» Stored entries:
"""

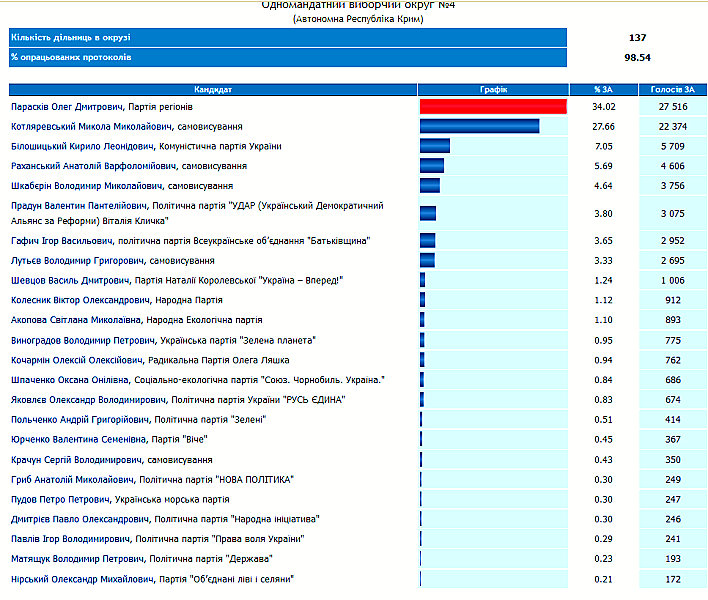Click the red bar for Парасків

click(x=493, y=107)
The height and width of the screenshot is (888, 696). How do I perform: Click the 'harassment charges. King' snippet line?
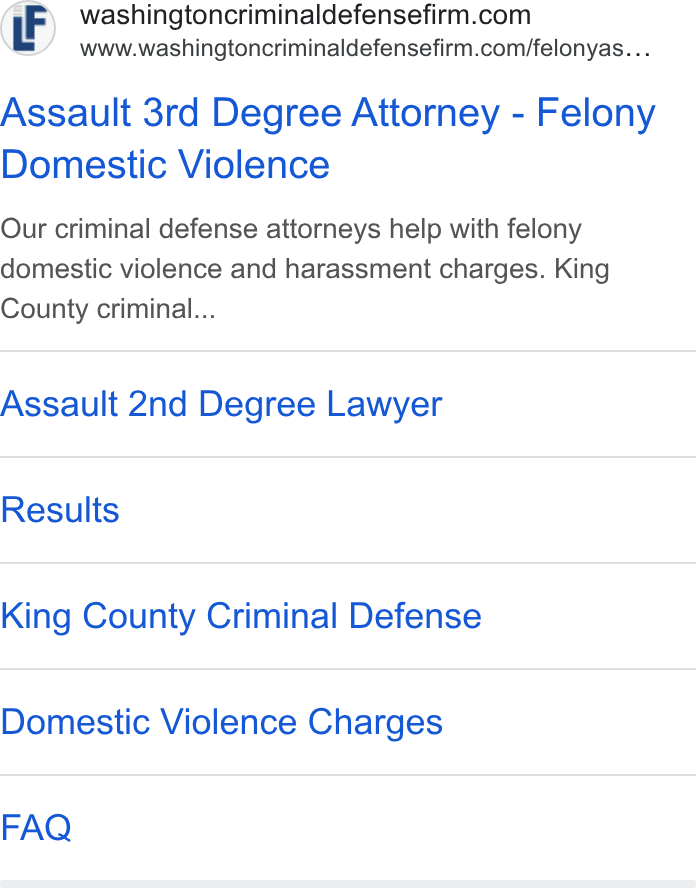(447, 269)
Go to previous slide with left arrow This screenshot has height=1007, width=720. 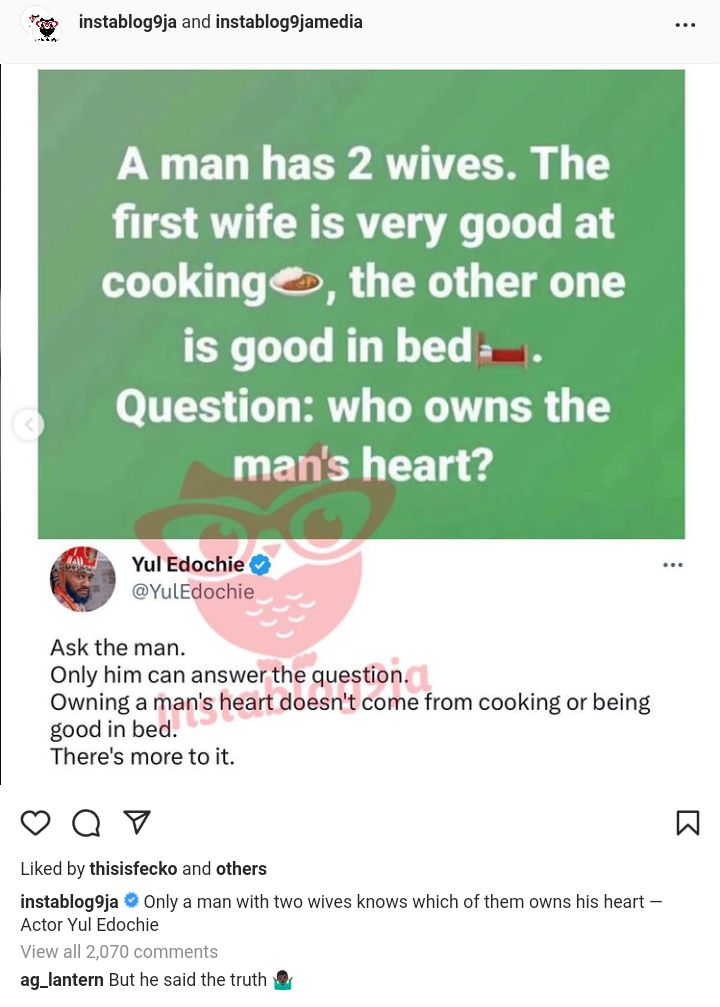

"""

Your answer must be the lines from the one containing "The height and" through the last line of the records, printed exactly with no pictures; please include both ends.

» REPLY:
The height and width of the screenshot is (888, 696). How do I perform: Click the 'harassment charges. King' snippet line?
(447, 269)
Go to previous slide with left arrow This screenshot has height=1007, width=720. 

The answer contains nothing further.